NASA
On Friday afternoon, NASA pushed back on personal attacks made by Russia’s state-owned news service against NASA astronaut Serena Auñón-Chancellor.
“NASA astronauts, including Serena Auñón-Chancellor, are extremely well-respected, serve their country, and make invaluable contributions to the agency,” said Kathy Lueders, chief of human spaceflight for NASA. “We stand behind Serena and her professional conduct. We do not believe there is any credibility to these accusations.”
Shortly after Lueders tweeted this statement, NASA Administrator Bill Nelson concurred. “I whole-heartedly agree with Kathy’s statement,” he said. “I fully support Serena and I will always stand behind our astronauts.”
The statements of support come more than 24 hours after the Russian news service TASS, which is widely distributed and speaks with the authority of the Russian government, published new claims about Auñón-Chancellor’s behavior as an astronaut aboard the International Space Station in 2018. TASS claimed that Auñón-Chancellor had an emotional breakdown in space and then damaged a Russian spacecraft so that she could return to Earth early.
After Ars reported these claims on Thursday, NASA offered a weak statement that in no way exonerated Auñón-Chancellor. “To protect their privacy, the agency will not discuss medical information regarding crew members,” the agency said in part.
NASA rarely, if ever, criticizes Russia because the country has largely been a reliable partner on the International Space Station project. NASA officials knew that rebutting these new claims would inflame an already difficult relationship with the political leaders of Roscosmos, including with the agency’s head, Dmitry Rogozin. However, two sources told Ars that the leadership of NASA’s astronaut office was extremely frustrated by NASA’s lack of support for Auñón-Chancellor. This prompted the stronger statements that NASA released Friday.

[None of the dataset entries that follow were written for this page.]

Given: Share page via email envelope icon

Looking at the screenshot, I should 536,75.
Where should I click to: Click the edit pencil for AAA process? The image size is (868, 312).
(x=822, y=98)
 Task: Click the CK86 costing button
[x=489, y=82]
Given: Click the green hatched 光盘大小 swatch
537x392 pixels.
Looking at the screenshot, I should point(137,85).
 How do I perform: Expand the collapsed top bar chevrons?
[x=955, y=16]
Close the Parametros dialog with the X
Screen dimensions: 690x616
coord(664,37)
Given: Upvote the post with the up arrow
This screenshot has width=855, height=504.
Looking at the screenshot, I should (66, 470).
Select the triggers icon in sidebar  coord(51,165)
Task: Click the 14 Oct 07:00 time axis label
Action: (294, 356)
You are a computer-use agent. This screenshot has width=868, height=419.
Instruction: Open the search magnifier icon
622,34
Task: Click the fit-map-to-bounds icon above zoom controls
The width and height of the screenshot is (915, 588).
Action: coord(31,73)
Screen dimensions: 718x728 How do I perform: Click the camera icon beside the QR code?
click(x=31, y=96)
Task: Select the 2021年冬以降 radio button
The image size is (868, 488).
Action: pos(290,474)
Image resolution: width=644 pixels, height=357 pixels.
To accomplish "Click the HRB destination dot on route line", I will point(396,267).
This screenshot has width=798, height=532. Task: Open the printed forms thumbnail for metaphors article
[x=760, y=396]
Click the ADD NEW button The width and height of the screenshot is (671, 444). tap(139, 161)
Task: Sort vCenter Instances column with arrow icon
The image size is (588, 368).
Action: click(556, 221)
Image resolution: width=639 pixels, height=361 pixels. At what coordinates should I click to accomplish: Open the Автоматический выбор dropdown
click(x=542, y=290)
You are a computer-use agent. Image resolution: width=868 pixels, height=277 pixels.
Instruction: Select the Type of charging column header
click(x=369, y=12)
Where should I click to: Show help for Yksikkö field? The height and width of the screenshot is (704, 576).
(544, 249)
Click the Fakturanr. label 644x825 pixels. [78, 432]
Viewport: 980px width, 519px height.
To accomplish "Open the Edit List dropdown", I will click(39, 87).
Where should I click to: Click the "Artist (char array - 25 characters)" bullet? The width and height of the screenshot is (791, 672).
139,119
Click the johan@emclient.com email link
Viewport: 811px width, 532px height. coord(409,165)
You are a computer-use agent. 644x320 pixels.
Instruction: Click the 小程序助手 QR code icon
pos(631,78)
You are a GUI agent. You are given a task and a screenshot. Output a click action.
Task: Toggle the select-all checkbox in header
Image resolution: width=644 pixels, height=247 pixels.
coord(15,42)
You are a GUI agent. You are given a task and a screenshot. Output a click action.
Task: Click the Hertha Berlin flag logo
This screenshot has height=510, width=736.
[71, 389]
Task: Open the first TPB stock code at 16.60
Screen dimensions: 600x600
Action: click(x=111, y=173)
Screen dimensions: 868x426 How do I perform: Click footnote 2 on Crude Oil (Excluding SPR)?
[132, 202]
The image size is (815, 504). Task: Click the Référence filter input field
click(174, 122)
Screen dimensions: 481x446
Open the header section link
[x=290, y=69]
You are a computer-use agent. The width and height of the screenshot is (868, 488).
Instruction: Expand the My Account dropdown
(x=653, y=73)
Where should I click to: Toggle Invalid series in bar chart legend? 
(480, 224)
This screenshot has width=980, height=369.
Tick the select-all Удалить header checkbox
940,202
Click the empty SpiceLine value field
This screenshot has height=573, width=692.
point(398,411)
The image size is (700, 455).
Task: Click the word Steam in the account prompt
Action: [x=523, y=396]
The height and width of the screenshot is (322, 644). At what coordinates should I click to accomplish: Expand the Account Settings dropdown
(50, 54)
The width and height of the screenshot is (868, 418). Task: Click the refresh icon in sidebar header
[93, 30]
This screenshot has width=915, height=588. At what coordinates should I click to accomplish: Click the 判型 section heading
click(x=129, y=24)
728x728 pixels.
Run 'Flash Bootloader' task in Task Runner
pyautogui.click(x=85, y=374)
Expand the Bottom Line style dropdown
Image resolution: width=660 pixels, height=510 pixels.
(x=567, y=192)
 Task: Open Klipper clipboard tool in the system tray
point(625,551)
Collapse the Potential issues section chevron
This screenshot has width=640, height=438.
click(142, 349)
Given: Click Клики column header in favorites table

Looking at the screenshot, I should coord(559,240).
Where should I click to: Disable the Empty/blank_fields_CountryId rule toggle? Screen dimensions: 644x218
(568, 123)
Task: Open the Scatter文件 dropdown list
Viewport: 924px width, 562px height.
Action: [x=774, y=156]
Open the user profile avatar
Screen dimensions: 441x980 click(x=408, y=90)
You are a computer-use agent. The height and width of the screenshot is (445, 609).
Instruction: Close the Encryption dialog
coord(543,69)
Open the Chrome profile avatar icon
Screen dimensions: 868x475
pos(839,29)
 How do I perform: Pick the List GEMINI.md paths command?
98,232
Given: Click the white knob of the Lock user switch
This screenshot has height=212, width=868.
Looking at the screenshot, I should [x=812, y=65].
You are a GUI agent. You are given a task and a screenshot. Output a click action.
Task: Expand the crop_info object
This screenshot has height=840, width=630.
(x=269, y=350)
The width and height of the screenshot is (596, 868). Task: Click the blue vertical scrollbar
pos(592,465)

There have long been rumors in lower-level Russian media outlets blaming US astronauts for the hole in a Soyuz spacecraft that caused the space station leak in 2018. But the TASS report was the first to name Auñón-Chancellor, to disclose a private medical condition, and then to make the incendiary claim that this condition led her to sabotage the space station.
From the beginning, NASA has known these claims were nonsensical. Back in 2018, senior NASA officials were briefed on the matter, a source who participated told Ars. The agency’s space station program, based in Houston, was able to immediately determine that pressures began falling on the space station in late August 2018. They knew the precise locations of the US astronauts before the leak occurred and at the moment it began. None of the US astronauts on the station were near the Russian segment where the Soyuz vehicle was docked. US officials shared this data with Russians to no avail.